SELECTION start

This "quiescent state based reclamation" module provides support for
the qp-trie module in dns/qp. It is a replacement for liburcu, written
without reference to the urcu source code, and in fact it works in a
significantly different way.
A few specifics of BIND make this variant of QSBR somewhat simpler:
* We can require that wait-free access to a qp-trie only happens in
an isc_loop callback. The loop provides a natural quiescent state,
after the callbacks are done, when no qp-trie access occurs.
* We can dispense with any API like rcu_synchronize(). In practice,
it takes far too long to wait for a grace period to elapse for each
write to a data structure.
* We use the idea of "phases" (aka epochs or eras) from EBR to
reduce the amount of bookkeeping needed to track memory that is no
longer needed, knowing that the qp-trie does most of that work
already.
I considered hazard pointers for safe memory reclamation. They have
more read-side overhead (updating the hazard pointers) and it wasn't
clear to me how to nicely schedule the cleanup work. Another
alternative, epoch-based reclamation, is designed for fine-grained
lock-free updates, so it needs some rethinking to work well with the
heavily read-biased design of the qp-trie. QSBR has the fastest read
side of the basic SMR algorithms (with no barriers), and fits well
into a libuv loop. More recent hybrid SMR algorithms do not appear to
have enough benefits to justify the extra complexity.
15 KiB
QSBR: quiescent state based reclamation
QSBR is a safe memory reclamation (SMR) algorithm for lock-free data
structures such as a qp-trie. (See doc/dev/qp.md.)
When an object is unlinked from a lock-free data structure, it
cannot be free()ed immediately, because there can still be readers
accessing the object via an old version of the data structure. SMR
algorithms determine when it is safe to reclaim memory after it has
been unlinked.
Introductions and overviews
There is a terse overview in include/isc/qsbr.h.
Jeff Preshing has a nice introduction to QSBR, https://preshing.com/20160726/using-quiescent-states-to-reclaim-memory/
At the end of this note is a copy of a blog post about writing BIND's
isc_qsbr, https://dotat.at/@/2023-01-10-qsbr.html
Paul McKenney's web page has links to his book on concurrent programming, the Userspace RCU library, and more. McKenney invented RCU and QSBR. RCU is the Linux kernel's machinery for lock-free data structures and safe memory reclamation, based on QSBR.

SELECTION end

» **TASK REQUIREMENTS**:
a – Which of the basic SMR algorithms does the QSBR note say has the fastest read side?
b – Pick up the QSBR note after its final sentence and carry on writing it.

ITEMS start

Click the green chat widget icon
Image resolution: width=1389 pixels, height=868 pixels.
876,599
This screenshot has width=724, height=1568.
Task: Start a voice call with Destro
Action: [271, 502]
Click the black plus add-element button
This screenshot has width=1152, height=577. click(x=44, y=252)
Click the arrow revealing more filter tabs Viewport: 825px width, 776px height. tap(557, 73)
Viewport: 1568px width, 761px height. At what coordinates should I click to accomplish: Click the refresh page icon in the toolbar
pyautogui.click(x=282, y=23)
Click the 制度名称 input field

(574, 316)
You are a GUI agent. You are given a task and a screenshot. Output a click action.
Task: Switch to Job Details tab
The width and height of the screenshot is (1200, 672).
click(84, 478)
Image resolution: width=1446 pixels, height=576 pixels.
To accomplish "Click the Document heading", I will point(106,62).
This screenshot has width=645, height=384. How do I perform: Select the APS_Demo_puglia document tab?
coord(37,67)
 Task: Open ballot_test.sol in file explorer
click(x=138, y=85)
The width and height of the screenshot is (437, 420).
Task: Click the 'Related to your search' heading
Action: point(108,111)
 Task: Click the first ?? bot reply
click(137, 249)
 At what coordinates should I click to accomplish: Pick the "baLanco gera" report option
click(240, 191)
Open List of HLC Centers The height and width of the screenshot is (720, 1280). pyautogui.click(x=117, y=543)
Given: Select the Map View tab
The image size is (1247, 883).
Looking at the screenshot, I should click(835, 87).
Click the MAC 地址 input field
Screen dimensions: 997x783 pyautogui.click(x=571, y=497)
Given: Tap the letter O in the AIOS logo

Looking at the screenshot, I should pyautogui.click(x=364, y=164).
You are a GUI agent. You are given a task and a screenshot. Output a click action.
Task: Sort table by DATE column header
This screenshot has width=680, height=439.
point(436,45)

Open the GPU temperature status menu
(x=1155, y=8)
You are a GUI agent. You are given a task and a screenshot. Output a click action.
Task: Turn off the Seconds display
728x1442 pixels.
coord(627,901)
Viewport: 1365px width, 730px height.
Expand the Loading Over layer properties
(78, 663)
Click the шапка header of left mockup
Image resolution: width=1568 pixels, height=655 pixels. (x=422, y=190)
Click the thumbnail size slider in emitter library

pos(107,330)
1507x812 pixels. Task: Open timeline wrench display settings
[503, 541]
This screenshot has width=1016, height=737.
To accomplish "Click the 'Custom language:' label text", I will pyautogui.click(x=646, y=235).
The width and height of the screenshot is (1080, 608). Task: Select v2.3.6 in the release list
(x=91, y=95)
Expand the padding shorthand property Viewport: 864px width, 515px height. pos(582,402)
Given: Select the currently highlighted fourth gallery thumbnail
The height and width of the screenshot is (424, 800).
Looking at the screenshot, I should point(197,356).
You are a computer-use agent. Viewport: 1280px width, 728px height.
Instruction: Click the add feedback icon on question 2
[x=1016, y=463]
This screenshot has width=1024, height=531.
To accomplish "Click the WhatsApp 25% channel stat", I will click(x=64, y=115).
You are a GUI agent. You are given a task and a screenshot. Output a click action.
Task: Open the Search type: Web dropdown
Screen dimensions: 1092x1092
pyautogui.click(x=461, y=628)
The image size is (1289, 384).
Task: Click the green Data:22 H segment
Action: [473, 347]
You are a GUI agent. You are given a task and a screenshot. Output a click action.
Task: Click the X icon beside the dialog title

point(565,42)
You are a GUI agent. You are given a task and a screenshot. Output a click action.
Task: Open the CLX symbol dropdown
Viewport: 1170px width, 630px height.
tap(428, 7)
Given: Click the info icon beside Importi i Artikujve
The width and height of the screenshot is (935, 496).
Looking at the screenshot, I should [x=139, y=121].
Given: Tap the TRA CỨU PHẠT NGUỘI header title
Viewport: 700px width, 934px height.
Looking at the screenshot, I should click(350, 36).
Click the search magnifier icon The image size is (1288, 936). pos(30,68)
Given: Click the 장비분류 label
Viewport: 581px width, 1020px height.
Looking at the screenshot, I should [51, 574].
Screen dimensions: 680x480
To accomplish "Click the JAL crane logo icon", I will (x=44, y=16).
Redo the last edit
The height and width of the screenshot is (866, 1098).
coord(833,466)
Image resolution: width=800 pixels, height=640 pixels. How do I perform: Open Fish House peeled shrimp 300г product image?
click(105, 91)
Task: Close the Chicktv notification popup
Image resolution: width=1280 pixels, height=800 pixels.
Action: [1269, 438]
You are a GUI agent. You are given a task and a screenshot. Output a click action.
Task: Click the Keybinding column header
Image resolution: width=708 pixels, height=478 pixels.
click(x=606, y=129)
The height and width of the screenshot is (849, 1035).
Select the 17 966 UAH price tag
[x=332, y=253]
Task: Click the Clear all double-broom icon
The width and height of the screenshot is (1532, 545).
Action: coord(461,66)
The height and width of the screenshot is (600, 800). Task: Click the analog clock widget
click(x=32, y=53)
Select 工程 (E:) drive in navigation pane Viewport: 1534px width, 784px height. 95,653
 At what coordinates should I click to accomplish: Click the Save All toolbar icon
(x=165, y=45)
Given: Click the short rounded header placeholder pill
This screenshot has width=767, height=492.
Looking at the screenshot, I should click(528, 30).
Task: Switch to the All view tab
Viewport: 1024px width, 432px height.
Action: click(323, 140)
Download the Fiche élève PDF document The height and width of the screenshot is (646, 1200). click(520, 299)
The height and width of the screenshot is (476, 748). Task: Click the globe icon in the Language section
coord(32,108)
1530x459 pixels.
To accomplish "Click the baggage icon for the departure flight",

ITEMS end

» **EXERCISE ANSWERS**:
a – QSBR, which needs no barriers.

b –
Example code
If you are implementing a lock-free data structure that needs safe
memory reclamation, here's a guide to using isc_qsbr, based on how
QSBR is used by dns_qp.
registration
When the program starts up you need to register a global callback function that will reclaim unused memory. You can do so using an ISC_CONSTRUCTOR function that runs automatically at startup.
static void
qp_qsbr_register(void) ISC_CONSTRUCTOR;
static void
qp_qsbr_register(void) {
isc_qsbr_register(qp_qsbr_reclaimer);
}
work list
Your module will need somewhere that your callback can find the work
it needs to do. The qp-trie has an atomic list of dns_qpmulti_t
objects for this purpose.
/* a global variable */
static ISC_ASTACK(dns_qpmulti_t) qsbr_work;
The reason for using global variables is so that we don't need to allocate a thunk every time we have memory reclamation work to do.
read-only access
You should design your data structure so that it has a single atomic
root pointer referring to its current version. A lock-free reader
must run in an isc_loop callback. It gains access to the data
structure by taking a copy of this pointer:
qp_node_t *reader = atomic_load_acquire(&multi->reader);
During an isc_loop callback, a reader should keep using the same
pointer go get a consistent view of the data structure. If it reloads
the pointer it can get a different version changed by concurrent
writers.
A reader must stop using the root pointer and any interior pointers
obtained via the root pointer before it returns to the isc_loop.
modifications and writes
All changes to the data structure must be copy-on-write (aka read-copy-update) so that concurrent readers are not disturbed.
When a new version of the data structure has been prepared, it is committed by overwriting the atomic root pointer,
atomic_store_release(&multi->reader, reader); /* COMMIT */
scheduling cleanup
After committing a change, your data structure may have memory that will become free, after concurrent readers have stopped accessing it. To reclaim the memory when it is safe, use code like:
isc_qsbr_phase_t phase = isc_qsbr_phase(multi->loopmgr);
if (defer_chunk_reclamation(qp, phase)) {
ISC_ASTACK_ADD(qsbr_work, multi, cleanup);
isc_qsbr_activate(multi->loopmgr, phase);
}
-
First, get the current QSBR phase
-
Second, mark free memory with the phase number. The qp-trie scans its chunks and marks those that will become free, and returns
trueif there is cleanup work to do. -
If so, the qp-trie is added to the work list. (
ISC_ALIST_ADD()is idempotent). -
Finally, QSBR is informed that there is work to do.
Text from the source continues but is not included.